パウエルFRB議長インフレ率と失業率のいずれも高い状況であれば、FRBは利上げするかという困難な決断を迫られる可能性があると言及したパウエルFRB議長 Photo:Kevin Dietsch/gettyimages

FRBは11月にテーパリング開始
来年の利上げ開始を意味せず

 11月2日、3日に開催される米連邦公開市場委員会(FOMC)では、月額1200億ドルの資産買入の縮小(テーパリング)が決定されるだろう。9月22日のFOMC声明文には、「資産購入ペースの減速が近く正当化されると委員会は判断する」との予告が記されていた。また、パウエル米連邦準備制度理事会(FRB)議長は、9月FOMC後の記者会見で、資産買入の終了時期について、2022年半ばまでに緩やかに終了することを示唆した。

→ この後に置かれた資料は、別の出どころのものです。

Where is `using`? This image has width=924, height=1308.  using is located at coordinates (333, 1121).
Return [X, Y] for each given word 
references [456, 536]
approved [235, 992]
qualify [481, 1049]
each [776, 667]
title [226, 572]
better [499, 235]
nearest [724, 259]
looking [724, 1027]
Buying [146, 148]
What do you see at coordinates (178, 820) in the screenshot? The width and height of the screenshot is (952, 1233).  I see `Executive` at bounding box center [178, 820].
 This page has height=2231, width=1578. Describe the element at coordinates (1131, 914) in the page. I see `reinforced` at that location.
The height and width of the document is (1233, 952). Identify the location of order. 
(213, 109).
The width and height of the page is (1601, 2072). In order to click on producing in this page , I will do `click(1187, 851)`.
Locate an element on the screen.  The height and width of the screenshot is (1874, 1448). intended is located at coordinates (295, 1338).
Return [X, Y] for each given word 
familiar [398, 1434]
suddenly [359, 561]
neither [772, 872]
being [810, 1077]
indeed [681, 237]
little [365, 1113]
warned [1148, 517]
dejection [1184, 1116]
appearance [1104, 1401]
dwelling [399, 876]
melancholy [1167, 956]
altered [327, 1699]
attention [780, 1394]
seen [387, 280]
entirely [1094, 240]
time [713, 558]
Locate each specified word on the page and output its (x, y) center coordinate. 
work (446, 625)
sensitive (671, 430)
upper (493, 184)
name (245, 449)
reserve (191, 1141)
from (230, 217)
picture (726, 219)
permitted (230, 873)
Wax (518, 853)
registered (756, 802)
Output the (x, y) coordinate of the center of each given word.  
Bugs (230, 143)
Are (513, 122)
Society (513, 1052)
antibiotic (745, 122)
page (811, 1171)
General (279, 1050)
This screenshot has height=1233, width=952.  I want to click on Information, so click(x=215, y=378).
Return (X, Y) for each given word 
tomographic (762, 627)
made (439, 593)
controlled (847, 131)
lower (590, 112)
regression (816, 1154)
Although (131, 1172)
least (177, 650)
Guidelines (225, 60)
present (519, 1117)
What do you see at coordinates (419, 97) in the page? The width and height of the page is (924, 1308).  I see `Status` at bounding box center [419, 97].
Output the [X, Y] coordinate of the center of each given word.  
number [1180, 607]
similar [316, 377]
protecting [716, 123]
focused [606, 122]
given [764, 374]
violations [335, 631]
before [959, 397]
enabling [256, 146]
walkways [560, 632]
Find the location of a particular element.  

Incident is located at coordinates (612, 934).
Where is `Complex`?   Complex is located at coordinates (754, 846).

 しかし、テーパリングが2022年半ばに終了したとしても、2022年中に利上げが始まることを意味するわけではない。パウエルFRB議長は、9月のFOMC後の記者会見で「テーパリングは利上げのタイミングについて直接的なシグナルを送るものではない」と述べた。

 また同議長は、2022年の利上げ開始を予想するFOMCメンバーが全体の半数いる点について、「利上げを予想する参加者は、より低い失業率を想定している」と指摘。FOMCメンバーの経済見通しの幅が広いことに触れて、2022年の利上げ見通しに市場が過剰に反応することをけん制した。

 FRBが利上げを急がなければ、米長期金利の上昇も緩やかに止まるとみられ、米国株の下落リスクは小さくなるだろう。